For years, people have used a plant hormone called kinetin to slow the most evident signs of aging — those pesky wrinkles that tend to crop up in our the skin. But new evidence suggests that kinetin could potentially also provide a more important life-altering therapeutic use altogether: slowing the death of brain cells associated with Parkinson’s disease (PD).
The new research, published in the journal Cell, focuses on a protein called PINK1 tied to certain genetic forms of PD, and its activity in the body’s mitochondria, the part of the cell that's responsible for converting energy into usable forms.
Here’s the basic idea behind their research:
Another protein in the body, called Parkin, is believed to detect, and then clear out, damaged mitochondria from the cell. In PD cases associated with mutations in PINK1, however, Parkin doesn’t seem to do its job, and it’s thought that the damaged mitochondria that remains might lead to the cell death that causes the disease.
So this team of researchers, from Howard Hughes Medical Institute and led by Kevan Shokat, PhD, and with support from The Michael J. Fox Foundation, decided to find a way to get Parkin back to work. They focused on increasing the activity of the mutated PINK1 toward achieving this goal, and during the course of their laboratory research, they found that kinetin did increase this activity. They also found that, when PINK1’s activity was amplified, more Parkin attacked the damaged mitochondria. This was a good thing: it also slowed the death of the neurons that die in PD.

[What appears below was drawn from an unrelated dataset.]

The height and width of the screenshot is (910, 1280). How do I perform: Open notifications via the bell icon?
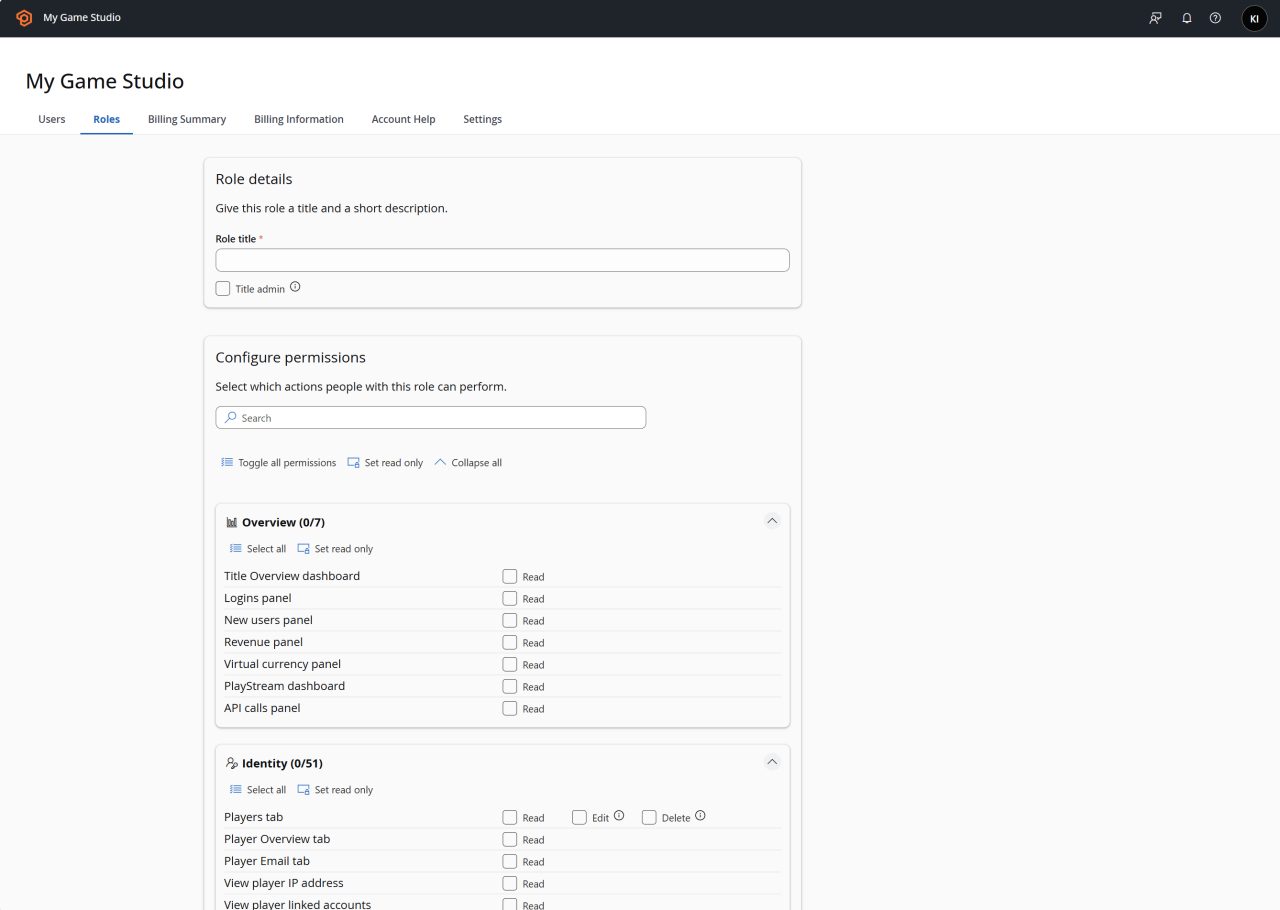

These are intriguing findings to be sure, and they come at a time when the field on the whole has spent a lot of time thinking about how to get Parkin to function properly toward slowing the progression of PD. Just this summer, four separate groups published papers defining the structure of Parkin, information that could go a long way toward developing drugs that act against its malfunction.
Kinetin, for its part, is especially interesting for an additional reason, explains Shokat, namely “because it’s already sold in drugstores as a topical anti-wrinkle cream. So it’s a drug we know has been in people and is safe" (although just because it’s safe as a topical drug, doesn’t necessarily mean it would be safe taken internally). Repositioning drugs for other indications is something the Foundation has long had its eye on, as it can greatly reduce the time it takes to bring new drugs to market..
The prescribing of kinetin to treat PD is still a long ways off, but in the meantime, says MJFF’s Senior Associate Director of Research Programs Sonal Das, PhD, these findings are good for the field. “We’re hopeful that Dr. Shokat’s research will further underscore PINK1’s potential as a therapeutic target for PD. We’re optimistic that all of this research related to Parkin could go a long way toward finding new treatments for patients in the not-too-distant future.”